WORK TO COMPLETE: Would you transcribe the line that holds "Viewport: 853px width, 303px height.", plus every line beneath it through the end of the data, exactly and with nothing added?

** Opening DATA FOR THIS TASK block **

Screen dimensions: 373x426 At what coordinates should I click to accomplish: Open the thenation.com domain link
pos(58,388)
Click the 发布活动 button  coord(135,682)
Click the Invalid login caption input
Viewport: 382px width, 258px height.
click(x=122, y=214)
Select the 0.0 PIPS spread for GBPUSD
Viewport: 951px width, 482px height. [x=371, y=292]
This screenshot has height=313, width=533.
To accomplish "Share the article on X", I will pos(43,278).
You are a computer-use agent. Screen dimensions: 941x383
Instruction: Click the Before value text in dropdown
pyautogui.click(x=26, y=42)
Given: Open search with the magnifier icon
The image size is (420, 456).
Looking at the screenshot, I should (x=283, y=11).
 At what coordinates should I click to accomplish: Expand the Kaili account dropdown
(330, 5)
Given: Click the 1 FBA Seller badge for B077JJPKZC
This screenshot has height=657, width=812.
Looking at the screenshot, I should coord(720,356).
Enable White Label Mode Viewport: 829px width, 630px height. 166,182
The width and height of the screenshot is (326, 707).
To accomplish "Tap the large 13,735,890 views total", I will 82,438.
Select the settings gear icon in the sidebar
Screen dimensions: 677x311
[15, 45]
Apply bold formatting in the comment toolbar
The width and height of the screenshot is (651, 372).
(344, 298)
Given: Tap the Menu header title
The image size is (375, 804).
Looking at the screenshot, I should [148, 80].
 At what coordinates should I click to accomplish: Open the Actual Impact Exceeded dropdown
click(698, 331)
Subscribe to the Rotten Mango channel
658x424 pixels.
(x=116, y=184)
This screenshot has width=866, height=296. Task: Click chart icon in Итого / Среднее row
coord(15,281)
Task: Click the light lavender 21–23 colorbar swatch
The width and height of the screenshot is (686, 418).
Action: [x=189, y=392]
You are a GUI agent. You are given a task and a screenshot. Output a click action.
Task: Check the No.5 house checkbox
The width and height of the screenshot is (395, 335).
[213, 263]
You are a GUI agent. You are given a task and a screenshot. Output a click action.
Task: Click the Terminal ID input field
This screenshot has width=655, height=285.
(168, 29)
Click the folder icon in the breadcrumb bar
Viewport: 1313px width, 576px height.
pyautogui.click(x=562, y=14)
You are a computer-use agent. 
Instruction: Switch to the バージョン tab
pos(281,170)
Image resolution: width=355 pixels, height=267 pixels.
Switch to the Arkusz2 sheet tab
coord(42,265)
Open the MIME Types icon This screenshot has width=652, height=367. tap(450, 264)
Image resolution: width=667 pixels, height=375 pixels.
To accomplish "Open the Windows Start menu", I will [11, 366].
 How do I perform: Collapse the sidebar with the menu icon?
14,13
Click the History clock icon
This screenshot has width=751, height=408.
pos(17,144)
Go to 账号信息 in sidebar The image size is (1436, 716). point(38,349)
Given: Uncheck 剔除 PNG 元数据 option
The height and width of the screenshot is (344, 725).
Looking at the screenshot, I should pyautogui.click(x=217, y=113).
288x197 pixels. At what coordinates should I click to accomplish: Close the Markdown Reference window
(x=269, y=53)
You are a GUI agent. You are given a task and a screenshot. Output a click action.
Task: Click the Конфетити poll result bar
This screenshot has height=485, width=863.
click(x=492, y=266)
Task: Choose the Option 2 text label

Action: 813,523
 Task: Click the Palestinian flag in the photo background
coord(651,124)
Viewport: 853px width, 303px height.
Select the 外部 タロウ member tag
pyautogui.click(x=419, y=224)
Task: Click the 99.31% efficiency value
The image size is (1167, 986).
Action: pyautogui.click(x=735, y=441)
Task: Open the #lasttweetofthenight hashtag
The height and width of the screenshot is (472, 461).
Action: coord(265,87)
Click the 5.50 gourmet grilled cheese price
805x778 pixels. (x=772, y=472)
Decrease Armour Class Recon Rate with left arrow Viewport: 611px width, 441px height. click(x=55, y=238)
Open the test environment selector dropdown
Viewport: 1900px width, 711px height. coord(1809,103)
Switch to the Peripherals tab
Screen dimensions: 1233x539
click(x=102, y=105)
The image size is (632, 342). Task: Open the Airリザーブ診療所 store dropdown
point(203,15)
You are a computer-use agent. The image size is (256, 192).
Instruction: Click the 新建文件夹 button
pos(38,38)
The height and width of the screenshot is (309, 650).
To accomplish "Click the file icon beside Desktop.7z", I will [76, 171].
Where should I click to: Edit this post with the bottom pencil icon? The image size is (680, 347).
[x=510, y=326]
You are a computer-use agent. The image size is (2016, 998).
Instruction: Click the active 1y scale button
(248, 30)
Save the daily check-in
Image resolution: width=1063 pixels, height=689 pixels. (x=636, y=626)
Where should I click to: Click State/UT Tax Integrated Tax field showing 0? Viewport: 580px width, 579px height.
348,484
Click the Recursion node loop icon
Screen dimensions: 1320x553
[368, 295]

** Closing DATA FOR THIS TASK block **

YOUR RESPONSE:
Viewport: 853px width, 303px height.
Select the 外部 タロウ member tag
pyautogui.click(x=419, y=224)
Task: Click the 99.31% efficiency value
The image size is (1167, 986).
Action: pyautogui.click(x=735, y=441)
Task: Open the #lasttweetofthenight hashtag
The height and width of the screenshot is (472, 461).
Action: coord(265,87)
Click the 5.50 gourmet grilled cheese price
805x778 pixels. (x=772, y=472)
Decrease Armour Class Recon Rate with left arrow Viewport: 611px width, 441px height. click(x=55, y=238)
Open the test environment selector dropdown
Viewport: 1900px width, 711px height. coord(1809,103)
Switch to the Peripherals tab
Screen dimensions: 1233x539
click(x=102, y=105)
The image size is (632, 342). Task: Open the Airリザーブ診療所 store dropdown
point(203,15)
You are a computer-use agent. The image size is (256, 192).
Instruction: Click the 新建文件夹 button
pos(38,38)
The height and width of the screenshot is (309, 650).
To accomplish "Click the file icon beside Desktop.7z", I will [76, 171].
Where should I click to: Edit this post with the bottom pencil icon? The image size is (680, 347).
[x=510, y=326]
You are a computer-use agent. The image size is (2016, 998).
Instruction: Click the active 1y scale button
(248, 30)
Save the daily check-in
Image resolution: width=1063 pixels, height=689 pixels. (x=636, y=626)
Where should I click to: Click State/UT Tax Integrated Tax field showing 0? Viewport: 580px width, 579px height.
348,484
Click the Recursion node loop icon
Screen dimensions: 1320x553
[368, 295]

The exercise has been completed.